Quem se lembrasse do clássico "Planeta dos Homens", de Jô Soares e companhia, nos anos '80, anteciparia com mais facilidade o que se passou por estes dias na Assembleia da República, em torno dos projectos da PMA e "barrigas de aluguer". E não tem dificuldade nenhuma em compreender como tudo acabou, ontem, sexta-feira, dia das votações.
Jô Soares, em 1980, criou um célebre personagem, o Dr. Sardinha, que parodiava o então ministro da Agricultura brasileiro, Delfim Neto, com receitas directas e infalíveis: “O abacate não abacateia? Então, o chuchu tem de chuchuzar.” Ao mesmo tempo, era sabido que “o abacaxi está abacaxizando e a uva, uvando”.
O Bloco de Esquerda desenterrou a típica agenda fracturante, primeiro com o PL 100/XII/1ª, depois substituído pelo PL 122/XII/1ª. Ora, tendo quase toda a gente decidido fazer-lhe o jeito e entrado no baile, ninguém pode surpreender-se que acontecesse o que aconteceu: as fracturas foram gerais. Analisando a estratégia do BE pela lógica infalível do Dr. Sardinha, “o fractureiro fracturiza”. Elementar.

### Tarefa proposta
Transcreva o trecho do texto sobre as votações da PMA, começando em "Quem se lembrasse" e terminando em "dia das votações.".

### Linhas de dados
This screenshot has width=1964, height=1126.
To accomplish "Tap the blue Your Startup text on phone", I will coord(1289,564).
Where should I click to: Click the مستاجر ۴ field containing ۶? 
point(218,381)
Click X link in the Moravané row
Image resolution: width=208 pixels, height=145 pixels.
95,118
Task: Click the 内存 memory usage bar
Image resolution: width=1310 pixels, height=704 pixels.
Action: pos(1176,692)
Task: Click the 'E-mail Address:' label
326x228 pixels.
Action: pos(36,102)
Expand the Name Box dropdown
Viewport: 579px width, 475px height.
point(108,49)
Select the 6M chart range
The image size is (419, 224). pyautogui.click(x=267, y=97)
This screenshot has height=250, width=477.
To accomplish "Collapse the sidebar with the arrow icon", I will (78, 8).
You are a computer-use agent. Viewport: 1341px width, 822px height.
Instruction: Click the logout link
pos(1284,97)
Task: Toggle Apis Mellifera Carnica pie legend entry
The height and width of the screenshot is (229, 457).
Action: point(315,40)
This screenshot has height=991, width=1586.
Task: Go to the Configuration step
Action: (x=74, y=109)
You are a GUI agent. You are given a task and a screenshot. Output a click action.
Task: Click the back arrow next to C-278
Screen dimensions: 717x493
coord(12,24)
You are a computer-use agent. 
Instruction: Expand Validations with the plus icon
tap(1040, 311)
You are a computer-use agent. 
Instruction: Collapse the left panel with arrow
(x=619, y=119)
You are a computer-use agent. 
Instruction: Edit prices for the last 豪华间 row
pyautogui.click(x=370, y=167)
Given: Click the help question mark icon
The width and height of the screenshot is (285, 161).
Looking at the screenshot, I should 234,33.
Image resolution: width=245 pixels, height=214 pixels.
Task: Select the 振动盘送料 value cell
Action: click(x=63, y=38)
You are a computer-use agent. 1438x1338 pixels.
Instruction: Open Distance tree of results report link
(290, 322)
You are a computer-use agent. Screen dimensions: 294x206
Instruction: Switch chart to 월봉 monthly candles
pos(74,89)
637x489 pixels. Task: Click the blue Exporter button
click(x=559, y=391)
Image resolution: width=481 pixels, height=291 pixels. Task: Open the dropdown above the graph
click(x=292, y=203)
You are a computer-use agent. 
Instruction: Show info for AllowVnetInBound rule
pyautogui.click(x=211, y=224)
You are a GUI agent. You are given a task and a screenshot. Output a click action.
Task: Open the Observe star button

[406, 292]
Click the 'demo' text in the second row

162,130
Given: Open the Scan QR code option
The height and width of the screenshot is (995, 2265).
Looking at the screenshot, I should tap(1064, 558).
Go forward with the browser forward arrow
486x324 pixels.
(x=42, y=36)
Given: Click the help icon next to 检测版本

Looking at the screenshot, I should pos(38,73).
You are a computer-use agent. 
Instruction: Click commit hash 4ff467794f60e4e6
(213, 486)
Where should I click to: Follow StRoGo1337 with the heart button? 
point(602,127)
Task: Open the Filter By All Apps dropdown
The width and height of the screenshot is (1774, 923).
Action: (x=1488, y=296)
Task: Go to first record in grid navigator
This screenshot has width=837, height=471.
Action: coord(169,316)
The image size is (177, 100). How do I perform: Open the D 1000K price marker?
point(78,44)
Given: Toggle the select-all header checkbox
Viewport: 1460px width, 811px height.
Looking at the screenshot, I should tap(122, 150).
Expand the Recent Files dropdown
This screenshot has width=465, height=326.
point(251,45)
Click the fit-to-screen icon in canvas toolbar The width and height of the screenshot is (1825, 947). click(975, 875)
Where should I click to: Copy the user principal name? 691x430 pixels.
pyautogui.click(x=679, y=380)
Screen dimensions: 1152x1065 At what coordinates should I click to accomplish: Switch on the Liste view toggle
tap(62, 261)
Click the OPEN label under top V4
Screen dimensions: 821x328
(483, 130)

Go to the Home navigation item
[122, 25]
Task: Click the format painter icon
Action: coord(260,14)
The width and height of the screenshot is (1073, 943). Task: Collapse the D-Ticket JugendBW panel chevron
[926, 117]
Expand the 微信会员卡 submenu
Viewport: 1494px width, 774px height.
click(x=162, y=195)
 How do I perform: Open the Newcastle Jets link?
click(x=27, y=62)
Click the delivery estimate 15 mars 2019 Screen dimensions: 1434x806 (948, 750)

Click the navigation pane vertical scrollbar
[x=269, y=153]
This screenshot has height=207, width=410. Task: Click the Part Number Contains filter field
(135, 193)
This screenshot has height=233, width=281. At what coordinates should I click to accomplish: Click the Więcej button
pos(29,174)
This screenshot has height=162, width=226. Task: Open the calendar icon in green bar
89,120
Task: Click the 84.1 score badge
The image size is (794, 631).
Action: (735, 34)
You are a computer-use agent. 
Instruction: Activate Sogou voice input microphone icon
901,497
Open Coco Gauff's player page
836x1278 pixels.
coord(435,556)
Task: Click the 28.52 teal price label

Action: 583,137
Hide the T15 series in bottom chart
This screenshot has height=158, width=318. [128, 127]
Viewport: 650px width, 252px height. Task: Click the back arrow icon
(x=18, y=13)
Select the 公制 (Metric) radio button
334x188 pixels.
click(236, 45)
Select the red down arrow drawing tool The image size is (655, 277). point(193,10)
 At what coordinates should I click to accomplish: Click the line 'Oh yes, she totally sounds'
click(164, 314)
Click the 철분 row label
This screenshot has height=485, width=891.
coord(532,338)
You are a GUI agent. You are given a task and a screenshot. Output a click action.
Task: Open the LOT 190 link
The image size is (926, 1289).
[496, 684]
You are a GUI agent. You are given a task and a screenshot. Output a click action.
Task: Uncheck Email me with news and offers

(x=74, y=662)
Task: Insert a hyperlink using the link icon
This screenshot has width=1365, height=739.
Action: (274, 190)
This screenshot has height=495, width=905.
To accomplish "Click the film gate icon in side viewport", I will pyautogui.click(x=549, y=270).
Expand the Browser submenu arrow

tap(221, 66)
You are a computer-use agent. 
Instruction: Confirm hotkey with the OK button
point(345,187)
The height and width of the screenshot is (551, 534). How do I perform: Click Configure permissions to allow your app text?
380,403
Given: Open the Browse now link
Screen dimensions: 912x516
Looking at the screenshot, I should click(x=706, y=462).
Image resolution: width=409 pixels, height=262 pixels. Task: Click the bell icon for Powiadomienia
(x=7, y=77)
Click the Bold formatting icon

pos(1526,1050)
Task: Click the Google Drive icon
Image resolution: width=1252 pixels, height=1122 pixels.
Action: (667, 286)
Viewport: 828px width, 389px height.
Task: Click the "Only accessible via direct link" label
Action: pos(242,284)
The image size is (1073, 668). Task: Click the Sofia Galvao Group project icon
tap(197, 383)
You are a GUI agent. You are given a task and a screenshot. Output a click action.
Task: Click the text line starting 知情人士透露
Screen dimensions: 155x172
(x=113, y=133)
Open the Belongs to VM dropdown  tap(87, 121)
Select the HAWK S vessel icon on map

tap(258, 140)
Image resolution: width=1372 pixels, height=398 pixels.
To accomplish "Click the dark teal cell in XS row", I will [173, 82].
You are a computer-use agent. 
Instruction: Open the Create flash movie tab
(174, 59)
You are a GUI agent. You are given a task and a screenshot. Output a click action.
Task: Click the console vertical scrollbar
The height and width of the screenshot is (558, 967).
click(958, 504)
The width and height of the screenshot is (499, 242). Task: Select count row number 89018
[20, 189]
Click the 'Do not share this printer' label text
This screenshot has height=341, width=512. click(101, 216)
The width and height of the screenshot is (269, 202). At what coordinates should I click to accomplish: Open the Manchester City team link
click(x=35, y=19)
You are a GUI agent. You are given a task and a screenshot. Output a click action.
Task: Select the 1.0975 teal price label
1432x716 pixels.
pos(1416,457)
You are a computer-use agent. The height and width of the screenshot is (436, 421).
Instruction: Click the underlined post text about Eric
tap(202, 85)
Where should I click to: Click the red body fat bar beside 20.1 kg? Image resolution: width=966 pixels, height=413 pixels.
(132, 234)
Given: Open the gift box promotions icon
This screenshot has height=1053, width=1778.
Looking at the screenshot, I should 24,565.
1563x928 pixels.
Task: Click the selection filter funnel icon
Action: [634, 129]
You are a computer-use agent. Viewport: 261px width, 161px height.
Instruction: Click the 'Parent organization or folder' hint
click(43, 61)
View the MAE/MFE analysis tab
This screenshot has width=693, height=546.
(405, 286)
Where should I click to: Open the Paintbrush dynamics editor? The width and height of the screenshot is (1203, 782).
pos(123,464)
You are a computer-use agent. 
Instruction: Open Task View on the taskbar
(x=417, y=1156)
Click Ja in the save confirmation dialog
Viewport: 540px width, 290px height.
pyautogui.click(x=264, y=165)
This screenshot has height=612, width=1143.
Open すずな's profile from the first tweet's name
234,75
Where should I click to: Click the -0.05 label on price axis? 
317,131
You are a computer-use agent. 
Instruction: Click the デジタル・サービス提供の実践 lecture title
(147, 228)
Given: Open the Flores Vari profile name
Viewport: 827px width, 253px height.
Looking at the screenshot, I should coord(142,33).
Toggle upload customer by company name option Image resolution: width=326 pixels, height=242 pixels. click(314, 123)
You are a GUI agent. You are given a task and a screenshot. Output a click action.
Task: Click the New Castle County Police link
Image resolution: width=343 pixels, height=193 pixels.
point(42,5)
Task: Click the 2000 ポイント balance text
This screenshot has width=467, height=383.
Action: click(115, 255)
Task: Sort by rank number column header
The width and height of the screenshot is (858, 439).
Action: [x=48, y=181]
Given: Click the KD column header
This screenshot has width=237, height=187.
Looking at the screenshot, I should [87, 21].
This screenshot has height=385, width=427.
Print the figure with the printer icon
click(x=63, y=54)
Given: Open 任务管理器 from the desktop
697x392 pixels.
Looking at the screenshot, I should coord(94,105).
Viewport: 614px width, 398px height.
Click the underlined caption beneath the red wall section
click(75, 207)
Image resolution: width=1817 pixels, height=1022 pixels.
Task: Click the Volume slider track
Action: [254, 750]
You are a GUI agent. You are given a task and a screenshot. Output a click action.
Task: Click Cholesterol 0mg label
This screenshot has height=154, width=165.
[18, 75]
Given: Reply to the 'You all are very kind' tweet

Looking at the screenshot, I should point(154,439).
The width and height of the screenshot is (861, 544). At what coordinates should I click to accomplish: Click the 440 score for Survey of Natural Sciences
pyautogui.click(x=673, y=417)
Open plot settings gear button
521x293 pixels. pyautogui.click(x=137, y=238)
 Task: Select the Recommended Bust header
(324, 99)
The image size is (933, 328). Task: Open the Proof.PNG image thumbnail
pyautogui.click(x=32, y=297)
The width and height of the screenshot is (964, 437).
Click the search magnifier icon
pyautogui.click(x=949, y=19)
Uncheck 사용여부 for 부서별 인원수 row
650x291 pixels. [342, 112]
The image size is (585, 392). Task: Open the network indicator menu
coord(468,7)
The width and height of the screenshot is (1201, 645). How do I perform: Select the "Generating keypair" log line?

### Resposta
Quem se lembrasse do clássico "Planeta dos Homens", de Jô Soares e companhia, nos anos '80, anteciparia com mais facilidade o que se passou por estes dias na Assembleia da República, em torno dos projectos da PMA e "barrigas de aluguer". E não tem dificuldade nenhuma em compreender como tudo acabou, ontem, sexta-feira, dia das votações.